In case you are unfamiliar with this show, it involves two real-life brothers, Chris and Martin Kratt, who transform at the beginning of each episode into cartoon versions of themselves. Their cartoon selves possess special creature power suits that allow them to exhibit the “creature powers” of any animal they come in contact with. Sometimes, this is awesome, like when they become lions or elephants. And sometimes they become lame animals like groundhogs or beavers. Once, Martin became a tree, which I feel like may have stretched the narrative conceit a bit too far, but I have sort of a crush on Martin, so I let it slide.
Addie may throw a few other shows in the mix from time to time, but Wild Kratts is always only a button-click away. We have seen every episode at least five times. We once watched an episode in Spanish on YouTube. (I actually don’t recommend looking up the Wild Kratts on YouTube, because for some reason, there is a whole lot of gay fan fiction out there for it? Like this video, which Addie loves, and I don’t have the heart to point out that there’s not actually a scene in the show where the brothers lie in bed naked, Martin holding Chris as he cries.) We’ve played all the Wild Kratt games on PBS Kids.

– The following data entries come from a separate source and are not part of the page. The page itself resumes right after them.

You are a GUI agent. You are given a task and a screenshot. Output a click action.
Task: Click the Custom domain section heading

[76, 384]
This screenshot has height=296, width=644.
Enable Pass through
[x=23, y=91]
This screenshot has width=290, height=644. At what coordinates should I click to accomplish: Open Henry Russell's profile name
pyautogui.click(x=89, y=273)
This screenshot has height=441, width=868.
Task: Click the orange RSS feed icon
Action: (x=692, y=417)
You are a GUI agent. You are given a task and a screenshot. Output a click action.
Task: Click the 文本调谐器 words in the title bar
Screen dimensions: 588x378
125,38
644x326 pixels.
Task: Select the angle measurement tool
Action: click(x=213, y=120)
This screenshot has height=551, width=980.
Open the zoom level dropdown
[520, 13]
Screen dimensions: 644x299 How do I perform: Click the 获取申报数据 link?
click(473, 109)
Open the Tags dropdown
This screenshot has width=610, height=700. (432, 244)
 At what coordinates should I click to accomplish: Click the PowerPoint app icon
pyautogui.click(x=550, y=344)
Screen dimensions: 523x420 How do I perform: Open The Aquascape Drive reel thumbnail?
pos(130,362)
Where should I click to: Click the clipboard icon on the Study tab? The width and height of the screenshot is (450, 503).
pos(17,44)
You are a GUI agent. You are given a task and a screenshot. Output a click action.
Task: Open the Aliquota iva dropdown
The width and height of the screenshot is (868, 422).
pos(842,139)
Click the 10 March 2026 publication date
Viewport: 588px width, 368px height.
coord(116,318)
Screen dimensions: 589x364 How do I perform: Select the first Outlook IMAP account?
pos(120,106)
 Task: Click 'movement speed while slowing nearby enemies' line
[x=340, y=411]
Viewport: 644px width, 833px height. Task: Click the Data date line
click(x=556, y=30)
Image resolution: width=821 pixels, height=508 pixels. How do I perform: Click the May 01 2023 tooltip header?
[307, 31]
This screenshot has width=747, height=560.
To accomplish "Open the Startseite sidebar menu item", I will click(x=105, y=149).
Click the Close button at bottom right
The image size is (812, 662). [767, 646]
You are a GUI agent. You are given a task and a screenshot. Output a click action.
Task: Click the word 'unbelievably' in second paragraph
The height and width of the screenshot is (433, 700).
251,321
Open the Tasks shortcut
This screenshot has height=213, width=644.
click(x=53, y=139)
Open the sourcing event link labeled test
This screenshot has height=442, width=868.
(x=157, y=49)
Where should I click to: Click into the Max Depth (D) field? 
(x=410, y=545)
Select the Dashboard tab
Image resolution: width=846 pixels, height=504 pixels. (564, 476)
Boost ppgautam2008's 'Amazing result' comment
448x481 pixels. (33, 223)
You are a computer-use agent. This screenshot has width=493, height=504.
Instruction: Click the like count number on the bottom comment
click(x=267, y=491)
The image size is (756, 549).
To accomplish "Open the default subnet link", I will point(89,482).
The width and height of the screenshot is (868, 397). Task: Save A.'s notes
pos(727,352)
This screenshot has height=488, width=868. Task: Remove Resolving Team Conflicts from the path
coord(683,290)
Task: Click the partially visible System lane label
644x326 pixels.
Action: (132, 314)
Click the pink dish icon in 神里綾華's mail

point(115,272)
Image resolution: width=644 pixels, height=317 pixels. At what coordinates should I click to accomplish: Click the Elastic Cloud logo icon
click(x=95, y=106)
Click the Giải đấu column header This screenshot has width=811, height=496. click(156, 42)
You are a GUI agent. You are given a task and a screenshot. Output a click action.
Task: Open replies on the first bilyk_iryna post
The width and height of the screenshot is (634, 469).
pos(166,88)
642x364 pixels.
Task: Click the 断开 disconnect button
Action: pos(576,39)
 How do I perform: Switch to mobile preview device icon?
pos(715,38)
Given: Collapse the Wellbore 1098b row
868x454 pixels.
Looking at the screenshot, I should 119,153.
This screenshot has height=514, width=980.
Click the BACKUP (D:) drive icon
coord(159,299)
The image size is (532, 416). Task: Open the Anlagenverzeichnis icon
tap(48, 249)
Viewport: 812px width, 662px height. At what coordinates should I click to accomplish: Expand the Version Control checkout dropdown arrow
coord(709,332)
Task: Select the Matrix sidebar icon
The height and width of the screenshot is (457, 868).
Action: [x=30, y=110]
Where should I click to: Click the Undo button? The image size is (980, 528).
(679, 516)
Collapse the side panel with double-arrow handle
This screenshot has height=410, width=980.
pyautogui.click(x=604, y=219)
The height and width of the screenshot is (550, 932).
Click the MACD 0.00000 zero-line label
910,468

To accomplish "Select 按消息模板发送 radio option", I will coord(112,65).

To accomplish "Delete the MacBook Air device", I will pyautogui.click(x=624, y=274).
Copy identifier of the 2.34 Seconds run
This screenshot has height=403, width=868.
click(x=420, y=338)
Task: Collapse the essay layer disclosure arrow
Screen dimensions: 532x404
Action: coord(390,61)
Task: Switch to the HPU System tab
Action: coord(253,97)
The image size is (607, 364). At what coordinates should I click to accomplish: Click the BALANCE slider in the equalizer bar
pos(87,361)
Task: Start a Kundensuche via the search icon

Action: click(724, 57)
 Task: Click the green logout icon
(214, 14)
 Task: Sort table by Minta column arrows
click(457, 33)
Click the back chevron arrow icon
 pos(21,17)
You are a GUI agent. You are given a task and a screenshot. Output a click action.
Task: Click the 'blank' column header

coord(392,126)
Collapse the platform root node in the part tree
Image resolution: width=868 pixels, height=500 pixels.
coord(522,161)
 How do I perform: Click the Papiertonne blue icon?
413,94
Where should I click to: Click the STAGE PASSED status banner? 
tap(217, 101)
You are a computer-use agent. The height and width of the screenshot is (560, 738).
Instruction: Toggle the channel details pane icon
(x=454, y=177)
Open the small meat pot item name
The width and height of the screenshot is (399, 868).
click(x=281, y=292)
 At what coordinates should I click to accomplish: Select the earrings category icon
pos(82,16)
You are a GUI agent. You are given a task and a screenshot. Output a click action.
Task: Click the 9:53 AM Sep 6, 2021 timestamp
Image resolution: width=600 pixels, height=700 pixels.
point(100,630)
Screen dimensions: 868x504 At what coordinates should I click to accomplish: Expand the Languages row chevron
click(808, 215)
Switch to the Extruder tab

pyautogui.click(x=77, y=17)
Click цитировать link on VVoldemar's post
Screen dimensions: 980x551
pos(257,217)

She owns her own creature power suit, and her own Chris and Martin dolls, with whom she sleeps every night (presumably not naked and crying). Addie’s favorite game is called Addie Kratt, in which she is the third Kratt sibling and I am the Kratt mommy but also all of the villains. Rosie is usually a gecko. She does not have a speaking role.
Thankfully, Wild Kratts is one of the few actually enjoyable children’s television shows out there (along with another PBS Kids show, Odd Squad, which I once unapologetically watched by myself after Addie went to bed just because it’s pretty funny). The Kratt brothers are entertaining; the show is educational and doesn’t shy away from the concept of predators and prey; and it made me look like the greatest mother in the world at the playground once when Addie pointed at some kids swinging on the monkey bars and said “Look, Mommy! Those boys are brachiating!“
Addie is turning six in May, and as her present, we’re taking her to see the Wild Kratts live and in person. What she doesn’t know is that after the show, we’re also going to a meet and greet, so she will finally get to talk to her idols in person. Or, rather, Ben and I will make awkward small talk with them while Addie spazzes the fuck out, as she is prone to do whenever she is within ten feet of anyone she even remotely likes.
All I know is this: when she saw me placing the picture of Chris and Martin earlier in this post, she looked me right in the eye and said “Mommy, one day I will kiss Chris.” Then she walked out of the room, a glint of determination in her eye.
And soon, I will have the chance to make that creepy dream a reality. Best mom ever.